Sunday, March 7, 2021

A Generational Meltdown

Millennials have turned the stock market into a massive casino. The results will be catastrophic for those who are now betting their retirement on the market equivalent of the Wynn Las Vegas. Multiple generations are now competing for reckless abdication of responsibility...

First, some long-term perspective, in which the worst pandemic since 1918 facilitated the shortest bear market in U.S. history (one month), following the longest bull market in U.S. history, eleven years. 

Or, a supercycle blowoff top: 

In talking to the Millennials in my life, one thing remains clear - the old man doesn't know what he's talking about. 
Those of us who still remember the painful Dotcom boom and bust and the more painful 2008 meltdown, are unfortunately few and far between. One must be old enough to have experienced it first hand, and still young enough to avoid mental infirmity. The Millennials who were in diapers during the first bust, and elementary school during the second, have absolutely no recollection. For educational purposes, they will now be entreated to a combination Dotcom style Tech implosion, 2008 style credit crisis, and 1930s style unemployment, all at the same time.  None of which they see coming. 

The asinine level of this entire delusion can only be considered in the context of market history. We are to believe that the shortest bear market in U.S. history - a mere one month - corrected the longest bull market in history of eleven years. You have to be brain dead to believe this shit, or just one of today's typical market pundits.
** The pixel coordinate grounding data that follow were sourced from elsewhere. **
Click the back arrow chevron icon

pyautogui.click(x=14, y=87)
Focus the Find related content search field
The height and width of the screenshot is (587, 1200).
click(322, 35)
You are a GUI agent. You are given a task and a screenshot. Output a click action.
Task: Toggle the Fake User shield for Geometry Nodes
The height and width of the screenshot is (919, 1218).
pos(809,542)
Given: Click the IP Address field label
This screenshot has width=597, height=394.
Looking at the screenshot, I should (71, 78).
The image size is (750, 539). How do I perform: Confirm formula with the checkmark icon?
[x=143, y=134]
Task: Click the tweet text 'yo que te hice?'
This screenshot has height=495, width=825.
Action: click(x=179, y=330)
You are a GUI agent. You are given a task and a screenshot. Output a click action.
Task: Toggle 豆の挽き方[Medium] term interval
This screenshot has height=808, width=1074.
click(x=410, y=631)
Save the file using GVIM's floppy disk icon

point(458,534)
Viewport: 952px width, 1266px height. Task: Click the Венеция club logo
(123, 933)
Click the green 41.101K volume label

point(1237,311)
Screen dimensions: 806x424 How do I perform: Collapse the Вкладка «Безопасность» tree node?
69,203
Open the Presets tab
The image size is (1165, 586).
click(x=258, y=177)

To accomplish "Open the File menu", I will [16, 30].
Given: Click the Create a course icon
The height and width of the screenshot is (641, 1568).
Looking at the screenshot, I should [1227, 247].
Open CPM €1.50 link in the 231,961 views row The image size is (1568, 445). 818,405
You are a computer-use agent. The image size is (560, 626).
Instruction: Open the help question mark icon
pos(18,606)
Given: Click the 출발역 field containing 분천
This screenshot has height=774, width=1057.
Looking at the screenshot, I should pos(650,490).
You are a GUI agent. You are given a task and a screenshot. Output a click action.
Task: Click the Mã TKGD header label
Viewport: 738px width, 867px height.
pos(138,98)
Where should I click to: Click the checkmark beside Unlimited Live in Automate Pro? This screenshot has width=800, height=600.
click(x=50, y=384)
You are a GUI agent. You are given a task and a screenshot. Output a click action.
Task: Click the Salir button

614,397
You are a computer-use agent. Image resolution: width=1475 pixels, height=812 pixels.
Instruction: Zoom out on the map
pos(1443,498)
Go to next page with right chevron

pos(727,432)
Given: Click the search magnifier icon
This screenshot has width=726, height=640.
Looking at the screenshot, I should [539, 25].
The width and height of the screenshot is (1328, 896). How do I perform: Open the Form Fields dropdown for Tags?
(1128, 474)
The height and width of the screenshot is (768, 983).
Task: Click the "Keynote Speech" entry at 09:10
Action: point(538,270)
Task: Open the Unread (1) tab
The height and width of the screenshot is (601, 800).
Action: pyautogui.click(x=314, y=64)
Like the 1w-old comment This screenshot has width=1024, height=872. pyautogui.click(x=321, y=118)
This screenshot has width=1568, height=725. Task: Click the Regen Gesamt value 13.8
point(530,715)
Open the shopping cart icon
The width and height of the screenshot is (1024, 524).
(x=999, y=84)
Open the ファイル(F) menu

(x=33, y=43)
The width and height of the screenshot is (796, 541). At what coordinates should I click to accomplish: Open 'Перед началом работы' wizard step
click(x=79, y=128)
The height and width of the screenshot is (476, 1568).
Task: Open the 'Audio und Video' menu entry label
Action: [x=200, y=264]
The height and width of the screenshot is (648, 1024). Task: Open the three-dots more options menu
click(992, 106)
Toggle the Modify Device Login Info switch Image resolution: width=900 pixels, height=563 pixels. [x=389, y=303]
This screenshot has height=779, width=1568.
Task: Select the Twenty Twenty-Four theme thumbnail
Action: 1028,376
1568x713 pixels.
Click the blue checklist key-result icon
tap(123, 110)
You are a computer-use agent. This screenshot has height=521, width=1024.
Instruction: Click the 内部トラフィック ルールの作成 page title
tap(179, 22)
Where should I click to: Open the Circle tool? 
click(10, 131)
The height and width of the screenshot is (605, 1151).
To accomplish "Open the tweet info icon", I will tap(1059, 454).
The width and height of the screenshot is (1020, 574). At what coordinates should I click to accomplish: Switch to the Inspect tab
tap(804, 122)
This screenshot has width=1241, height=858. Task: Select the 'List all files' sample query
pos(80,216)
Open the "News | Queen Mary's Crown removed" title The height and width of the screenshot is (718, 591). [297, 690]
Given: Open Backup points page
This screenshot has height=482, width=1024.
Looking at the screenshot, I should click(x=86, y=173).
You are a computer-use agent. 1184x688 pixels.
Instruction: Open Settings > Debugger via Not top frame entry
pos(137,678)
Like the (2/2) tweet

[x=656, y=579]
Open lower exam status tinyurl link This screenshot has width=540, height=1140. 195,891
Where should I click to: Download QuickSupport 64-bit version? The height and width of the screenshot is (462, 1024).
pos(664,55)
The only way to view this ludicrous fantasy is to compare the length of each historical bear market (since WWII) relative to the preceding bull market:

As I write, the latest stimulus bill just passed the Senate on Saturday, leaving one more vote in the House on Tuesday. Which means that we should be seeing peak reflation expectations priced into markets in the coming week.

This recovery is a true Millennial recovery because it's 100% smoke and mirrors. Including this latest stimulus bill, the 2021 deficit will be 20% of GDP. Debt is the new GDP. It's clear that this society is now stimulus addicted. In the spirit of full Japanification, there is no cogent plan for how to replace the five years of jobs lost during the pandemic. Were it not for the impending meltdown, all of this printed money would be hyperinflationary. Unfortunately, the massively bloated credit market can't take more than a wafer thin mint of reflation before it explodes - a process that is underway already. 

As always, Oil and Energy stocks are leading this late cycle charade, and as we see below, their three wave correction is perfectly symmetrical from the March low:

As always, some long-term context is in order:

In addition, this week is the anniversary of the Dotcom bubble explosion. And as we know, Tech stocks have been down three weeks in a row, for the first time since March Madness 2020. So what to do? Double down on risk:   

Going into this week, we are informed that the Reddit gang has been doubling down on imploding Tech stocks. Because they have what they call "diamond hands", meaning they are invincible to risk:

"Since the market peaked a few weeks ago, retail traders have plowed cash into U.S. stocks at a rate 40% higher than they did in 2020, which was a record year. They’re opting for parts of the market that have suffered the most, doubling down in arguably risky ways with triple-leveraged tech funds and options galore."

Got that? They've been doubling down on the parts of the market most exposed to inflation risk in order to front-run the THIRD massive fiscal stimulus package in the past year. Apparently they don't remember last December when stimmy 2.0 tanked Tech stocks in late December. 

Cathie Wood aka. "The Money Tree" is the 65 year old CEO of Ark Funds - the world's most popular Tech ETFs. Some observers have said that she is the Baby Boomer who invests like a Millennial.

"Based on the firm's daily trading activity, Ark Invest was consistently selling large-cap names like Apple and Amazon to fund purchases of riskier companies like Tesla and Palantir"

Buckle up, because an entire generation - and those who invest like them - are about to get the lesson of a lifetime, at the point in history when they can all least afford it.

"In the broadening top formation five minor reversals are followed by a substantial decline."

It is a common saying that smart money is out of market in such formation and market is out of control. In its formation, most of the selling is completed in the early stage by big players and the participation is from general public in the later stage."

The dumb money always comes in at the end. Why break with tradition?